Kiwi Farms was subject to a broadly successful series of campaigns led by erstwhile targets of the site, like the streamer Clara Sorrenti and technologist Liz Fong-Jones. The activists—most of whom are trans women, a group the site has viciously harassed for years—targeted Tier 1 internet service providers (ISPs) like Cloudflare (sometimes known as the internet’s backbone) and got them to cut off Kiwi Farms, making it harder for the site to be accessed globally. The battle “raises serious doubts about society’s ability to block any site from the global web—even one that explicitly incites violence,” writes Washington Post reporter Nitasha Tiku.
Meanwhile, the EFF, though condemning the site’s activities, criticized the campaign against it because the implications for speech, they say, are chilling. “We do not need more corporate speech police, however well-meaning,” they write.
There are good reasons to be cautious about pressuring ISPs, but there are nuances to networked online harassment that ensure easy answers will elude us. In my taxonomy of online harassment, Kiwi Farms is an archetypal networked abuse campaign, with all three orders of harassment bearing down on a person.
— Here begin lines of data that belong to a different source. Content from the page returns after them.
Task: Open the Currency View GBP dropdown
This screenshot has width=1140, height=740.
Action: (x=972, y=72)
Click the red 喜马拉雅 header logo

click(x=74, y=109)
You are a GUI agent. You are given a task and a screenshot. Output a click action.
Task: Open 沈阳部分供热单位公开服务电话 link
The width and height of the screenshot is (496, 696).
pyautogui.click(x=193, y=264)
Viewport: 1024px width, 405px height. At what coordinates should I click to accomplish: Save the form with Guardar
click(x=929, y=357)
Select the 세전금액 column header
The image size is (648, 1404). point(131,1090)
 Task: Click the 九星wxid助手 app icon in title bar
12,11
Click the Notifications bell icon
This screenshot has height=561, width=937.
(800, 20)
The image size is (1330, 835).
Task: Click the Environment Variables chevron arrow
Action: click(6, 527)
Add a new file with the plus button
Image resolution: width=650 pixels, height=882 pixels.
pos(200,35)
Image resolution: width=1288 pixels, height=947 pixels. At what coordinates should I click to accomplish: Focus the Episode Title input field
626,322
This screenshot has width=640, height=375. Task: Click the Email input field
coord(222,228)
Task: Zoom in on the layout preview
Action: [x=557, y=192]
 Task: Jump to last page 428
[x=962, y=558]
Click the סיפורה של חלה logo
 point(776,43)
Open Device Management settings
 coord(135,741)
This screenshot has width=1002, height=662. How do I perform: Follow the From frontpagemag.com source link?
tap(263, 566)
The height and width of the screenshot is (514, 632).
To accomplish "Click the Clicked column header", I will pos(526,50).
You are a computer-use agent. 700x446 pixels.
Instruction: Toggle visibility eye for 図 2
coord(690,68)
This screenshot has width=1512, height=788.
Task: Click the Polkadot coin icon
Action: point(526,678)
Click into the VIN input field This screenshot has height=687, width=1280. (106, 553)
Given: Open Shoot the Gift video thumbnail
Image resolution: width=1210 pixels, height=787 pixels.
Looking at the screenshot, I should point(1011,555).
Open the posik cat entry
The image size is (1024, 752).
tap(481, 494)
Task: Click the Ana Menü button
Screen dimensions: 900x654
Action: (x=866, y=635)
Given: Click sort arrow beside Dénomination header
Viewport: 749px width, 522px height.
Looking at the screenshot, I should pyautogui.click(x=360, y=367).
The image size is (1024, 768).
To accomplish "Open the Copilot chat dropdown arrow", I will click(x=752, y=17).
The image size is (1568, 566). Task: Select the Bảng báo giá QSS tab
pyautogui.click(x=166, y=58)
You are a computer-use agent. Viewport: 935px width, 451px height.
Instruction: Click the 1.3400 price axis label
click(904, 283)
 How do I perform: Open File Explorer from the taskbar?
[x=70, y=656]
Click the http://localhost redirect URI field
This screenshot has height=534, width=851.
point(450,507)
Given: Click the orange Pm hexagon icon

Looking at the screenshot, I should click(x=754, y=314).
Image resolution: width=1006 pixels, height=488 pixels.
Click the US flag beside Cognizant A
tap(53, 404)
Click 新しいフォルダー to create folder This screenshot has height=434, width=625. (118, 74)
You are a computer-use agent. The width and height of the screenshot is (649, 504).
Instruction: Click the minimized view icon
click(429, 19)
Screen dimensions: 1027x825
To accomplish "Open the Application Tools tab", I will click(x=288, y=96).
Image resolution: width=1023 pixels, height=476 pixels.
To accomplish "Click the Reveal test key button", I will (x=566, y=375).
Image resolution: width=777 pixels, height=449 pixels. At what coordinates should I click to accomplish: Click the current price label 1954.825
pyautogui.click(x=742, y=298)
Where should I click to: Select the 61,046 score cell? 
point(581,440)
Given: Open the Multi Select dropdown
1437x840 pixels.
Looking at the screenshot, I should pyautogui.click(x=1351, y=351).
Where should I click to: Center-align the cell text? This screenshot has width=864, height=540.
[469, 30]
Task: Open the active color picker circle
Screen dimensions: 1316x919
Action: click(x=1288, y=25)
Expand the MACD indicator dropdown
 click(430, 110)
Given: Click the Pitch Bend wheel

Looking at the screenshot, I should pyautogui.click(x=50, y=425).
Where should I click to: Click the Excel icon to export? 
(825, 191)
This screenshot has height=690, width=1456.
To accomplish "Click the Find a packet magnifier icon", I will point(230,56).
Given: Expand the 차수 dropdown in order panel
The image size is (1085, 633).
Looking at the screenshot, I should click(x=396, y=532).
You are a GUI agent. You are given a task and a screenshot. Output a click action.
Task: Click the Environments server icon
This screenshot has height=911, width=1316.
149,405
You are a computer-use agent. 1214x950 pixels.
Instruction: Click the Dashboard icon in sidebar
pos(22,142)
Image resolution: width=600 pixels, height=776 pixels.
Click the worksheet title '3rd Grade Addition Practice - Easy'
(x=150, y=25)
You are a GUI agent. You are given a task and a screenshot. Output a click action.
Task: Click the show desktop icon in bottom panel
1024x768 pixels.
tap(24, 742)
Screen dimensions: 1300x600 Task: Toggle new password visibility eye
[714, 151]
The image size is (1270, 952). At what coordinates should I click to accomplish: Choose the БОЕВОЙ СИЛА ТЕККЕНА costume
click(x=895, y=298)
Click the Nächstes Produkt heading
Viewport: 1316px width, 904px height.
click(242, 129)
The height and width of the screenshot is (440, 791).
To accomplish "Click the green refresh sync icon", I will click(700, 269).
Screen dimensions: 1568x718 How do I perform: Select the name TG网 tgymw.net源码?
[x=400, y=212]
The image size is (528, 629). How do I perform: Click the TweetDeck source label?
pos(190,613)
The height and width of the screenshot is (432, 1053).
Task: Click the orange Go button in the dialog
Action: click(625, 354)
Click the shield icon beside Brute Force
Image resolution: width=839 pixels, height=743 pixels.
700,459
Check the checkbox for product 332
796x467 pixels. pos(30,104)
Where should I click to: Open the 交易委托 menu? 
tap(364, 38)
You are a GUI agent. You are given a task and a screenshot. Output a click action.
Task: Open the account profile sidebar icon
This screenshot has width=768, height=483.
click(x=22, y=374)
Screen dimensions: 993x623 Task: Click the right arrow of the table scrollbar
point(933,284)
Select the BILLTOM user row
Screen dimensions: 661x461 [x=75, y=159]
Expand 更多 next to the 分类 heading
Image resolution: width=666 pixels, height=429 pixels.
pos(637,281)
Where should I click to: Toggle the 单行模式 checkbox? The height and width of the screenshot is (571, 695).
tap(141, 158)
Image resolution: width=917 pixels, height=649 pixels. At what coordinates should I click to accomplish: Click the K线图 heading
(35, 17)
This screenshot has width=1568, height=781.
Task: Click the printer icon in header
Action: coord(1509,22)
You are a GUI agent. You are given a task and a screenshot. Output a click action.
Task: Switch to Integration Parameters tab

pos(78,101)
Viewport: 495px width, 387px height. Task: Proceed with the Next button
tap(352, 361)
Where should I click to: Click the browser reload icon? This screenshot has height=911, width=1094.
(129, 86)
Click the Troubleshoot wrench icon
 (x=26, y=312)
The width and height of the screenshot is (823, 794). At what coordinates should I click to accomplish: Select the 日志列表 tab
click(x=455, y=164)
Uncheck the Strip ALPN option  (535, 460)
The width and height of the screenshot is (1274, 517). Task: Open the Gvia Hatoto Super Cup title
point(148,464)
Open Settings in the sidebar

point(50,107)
What makes it different from, say, Reddit and Twitter is the disproportionate amount of first-order harassment—abuse that intrudes physically on a target—that the site generates. Though especially vicious, it’s hardly unique in what it does. Exceptionally concentrated, perhaps, but not special. As with the 4chan message boards, GamerGate websites, Stormfront, 8chan, and 8kun, there is a playbook at work here.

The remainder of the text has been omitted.